··· Dataset records ···

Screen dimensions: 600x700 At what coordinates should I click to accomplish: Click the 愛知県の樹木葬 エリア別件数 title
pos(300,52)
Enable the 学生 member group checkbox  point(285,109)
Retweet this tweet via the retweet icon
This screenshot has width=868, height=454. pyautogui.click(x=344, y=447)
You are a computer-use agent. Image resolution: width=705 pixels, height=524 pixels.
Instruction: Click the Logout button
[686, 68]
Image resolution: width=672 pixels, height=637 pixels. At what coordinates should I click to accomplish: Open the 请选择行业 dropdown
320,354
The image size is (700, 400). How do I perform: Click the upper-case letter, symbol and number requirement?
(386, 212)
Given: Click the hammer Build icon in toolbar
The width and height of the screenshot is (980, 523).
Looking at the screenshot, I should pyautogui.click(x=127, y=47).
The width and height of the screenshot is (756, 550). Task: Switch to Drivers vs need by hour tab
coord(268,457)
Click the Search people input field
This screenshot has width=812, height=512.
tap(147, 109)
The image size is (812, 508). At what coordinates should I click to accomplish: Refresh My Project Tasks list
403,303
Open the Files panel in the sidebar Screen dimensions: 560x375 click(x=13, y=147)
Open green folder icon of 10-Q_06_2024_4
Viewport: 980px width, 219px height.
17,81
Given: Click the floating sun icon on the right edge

···

→ **Activity**
Search the records above for "Given". Copy each line where it is found.

→ **Expected output**
Given: Click the hammer Build icon in toolbar
Given: Click the floating sun icon on the right edge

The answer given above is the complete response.